Despite the pain, dismissing an employee can be one of the most important tasks of leadership. It can either be an opportunity to strengthen or build a culture of respect, accountability and trust or it can foster a culture of fear and secrecy.

Other employees will watch your actions, so you need to be mindful of not only ‘what you do’ but ‘how you do’ it as well. You are shaping your organisation's culture whether you take action or ignore the problem.

The real questions are, what do you want your organisation's level of performance to be? Can you build a competitive advantage with employees who pull in the opposite direction and continue to bear the cost?

Compelling reasons

If an employee uses drugs or alcohol while on the job, engages in illegal activities, blatantly dishonest, disrespectful, steals from the company, grossly insubordinate, consistently falls below expectations, doesn’t respond to training and coaching and divulges sensitive information to competitors - then you have no choice but to make the employee go.

In such situations, you must act decisively. Once you decide to lay off an employee, procrastination will only make a bad situation worse.

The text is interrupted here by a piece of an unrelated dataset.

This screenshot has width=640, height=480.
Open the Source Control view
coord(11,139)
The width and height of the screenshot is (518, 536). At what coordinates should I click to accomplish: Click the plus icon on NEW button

You are paid by the company to pay the good employees in return for the value created by each of them.

You have no right to jeopardise your company's success or your employees’ success, by retaining an under-performing employee or an employee who is a barrier to success.

You are accountable for business results and people – so it’s a delicate issue to deal with – a double-edged sword to play with. In any business action there can be a margin of error.

Damage

However, making a mistake in this activity can carry serious irreparable damage in terms of organisation reputation and various liabilities. So leaders need to take precautionary measures. Locally, the most common mistakes leaders often make when dealing with a potential dismissal include -

* Waiting until a crisis occurs before taking action. If you can recognise and address the problem early, before frustration and resentment sets in, the chances of success are exponentially greater. Leaders should have the foresight to anticipate and take proactive steps to avoid business distraction and employee disappointment.

* Making decisions based on emotions rather than facts. Leaders shouldn’t fire people based on personality clashes or annoying behaviour. It’s wrong from all angles. It's got to be based on business impact.

When the decision is fact-based, you remove many of the emotional stresses that arise when sitting down to consider your options. An employee having to leave the organisation due to no fault of his or hers is a crime and such an employee can be like a wounded animal not knowing how to react and the consequences can be severe.

On the other hand, a leader has no right to pay employees on sympathetic grounds. Doing it the ‘right way’ at the ‘right time’ for the ‘right reasons’ is the way go. Having to fire employees due to wrong business strategy or poor decision-making by the leaders should be zero in the ideal world.